Lorsque la défaite de l'Allemagne devint de plus en plus probable, les Américains avaient réussi leur débarquement à l'Ouest tandis que les Soviétiques libéraient rapidement l'Europe orientale, les Trois Grands (Staline, Roosevelt et Churchill) se retrouvèrent à nouveau à Yalta du 4 au 11 février 1945. Ils y adoptèrent le principe d'une partition de l'Allemagne. Staline et Roosevelt penchaient pour un axe Est-Ouest, Churchill préférait le démantèlement de l'unité Prusse-Autriche, donc une ligne Nord-Sud.
Le principe des zones d'occupation pour l'immédiat après-guerre avait déjà été arrêté fin 1944. Trois zones étaient prévues, elles devinrent quatre lorsque la France fut acceptée à la table des Trois Grands. Berlin, capitale-symbole du nazisme, fut également divisée en quatre secteurs (Sektoren).

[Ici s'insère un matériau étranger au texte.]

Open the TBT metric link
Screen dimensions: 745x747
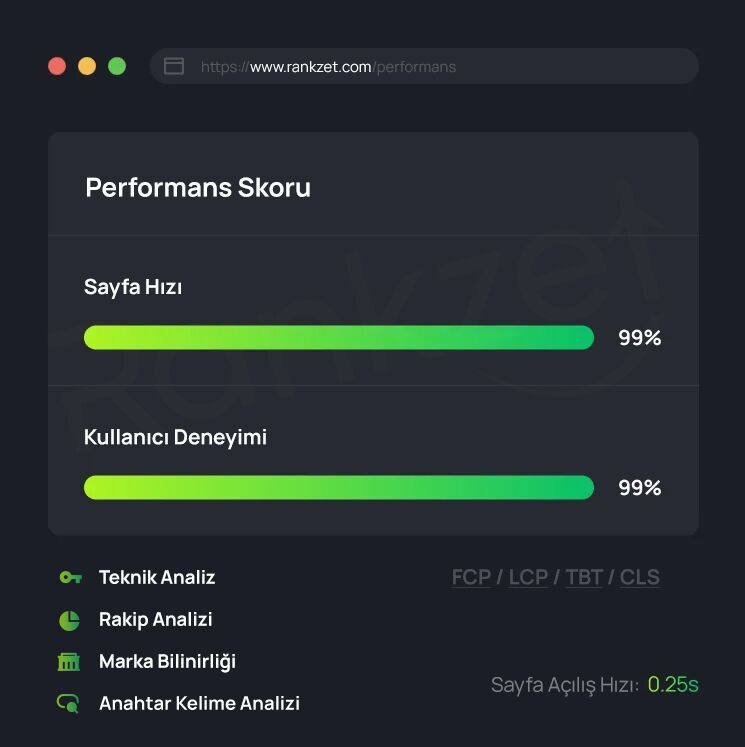[584, 577]
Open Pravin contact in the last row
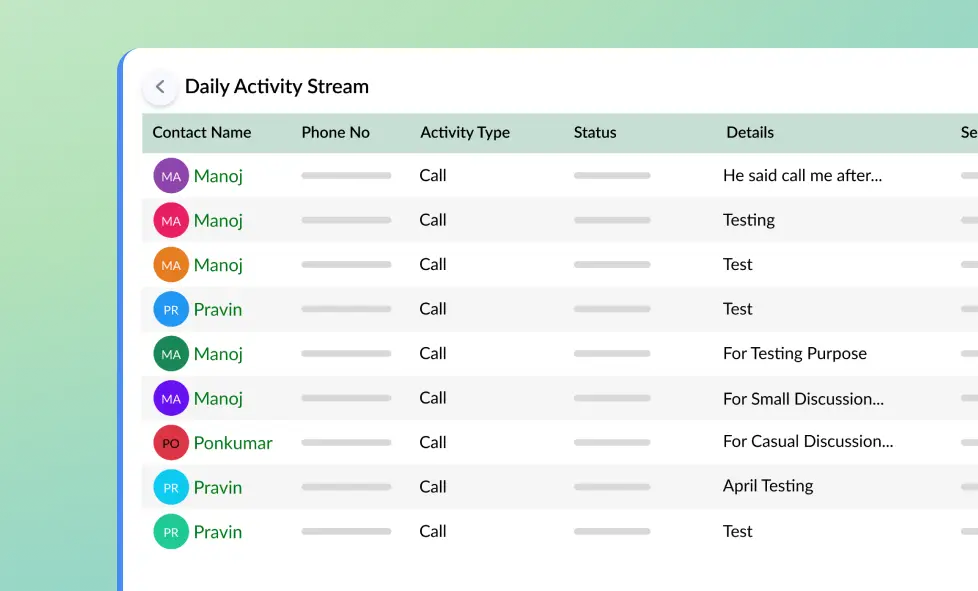 pyautogui.click(x=218, y=532)
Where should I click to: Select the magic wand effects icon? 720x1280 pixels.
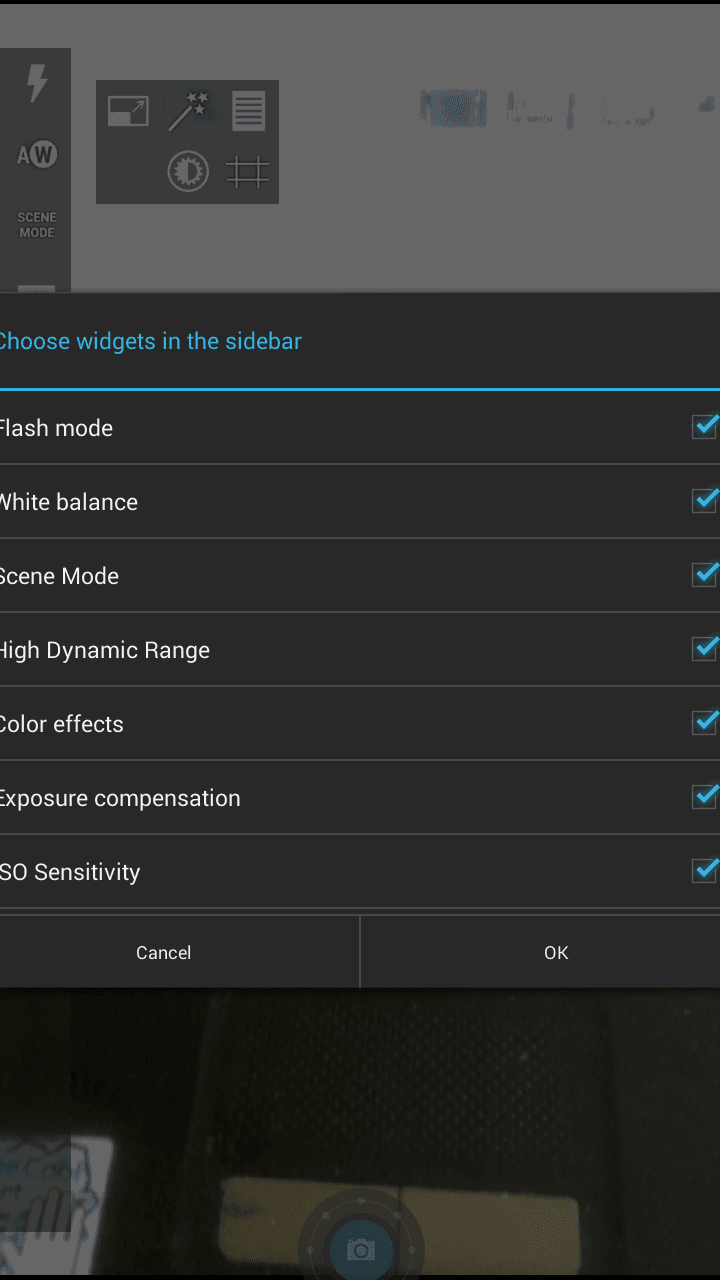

Le 17 juillet 1945, s'ouvrit la Conférence de Potsdam (voir document 1) ; Truman y remplaçait Roosevelt. Son premier souci était en fait de terminer au plus vite la guerre contre le Japon en obtenant le soutien de la Russie. Son second était l'instauration d'une paix mondiale sous la houlette de la toute nouvelle Organisation des Nations Unies (décidée à San Francisco le 26 juin). Il comptait donc sur la bonne volonté des autres partenaires.
La discussion fut plus âpre entre Staline et Churchill (puis Attlee) que le sort de l'Europe intéressait beaucoup plus. L'anglais voulait limiter le plus possible l'aire géographique qui passerait sous la coupe soviétique, tandis que le "petit père des peuples" pensait avant tout à la sécurité future de son pays et du continent.
Le tracé des frontières européennes séparant les deux zones d'influence (occidentale et soviétique) - que Churchill baptisa "le rideau de fer" - , ainsi que le découpage des quatre zones d'occupation firent l'objet des plus vives tractations (voir carte).

Les quatre années qui suivirent furent surnommées "les années de plomb", en référence à la chape de plomb qui s'abattit sur toute l'Allemagne à cette époque-là.
- L'administration du pays fut confiée à une Commission de Contrôle, sous l'autorité des chefs d'état-major militaires des quatre occupants ;
- Chaque pays occupant (en fait, surtout la France et la Russie) procéda au "démontage" des outils de production, en signe de réparation des dommages de guerre (voir document 3) ;
- Les principes "d'expiation collective" et de "responsabilité individuelle" ayant été reconnus par les Alliés, il fut procédé à la "Dénazification" du peuple allemand ;
- Les grands criminels de guerre et les hauts dignitaires du régime nazi furent jugés aux procès de Nuremberg de novembre 1945 à août 1946 (voir document 2) ; et le reste de la population passa - selon son degré d'implication et de responsabilité - devant des commissions régionales qui commencèrent par procéder à des arrestations massives, avant de déterminer (au travers d'un formulaire administratif !) la qualité de l'engagement politique des prévenus.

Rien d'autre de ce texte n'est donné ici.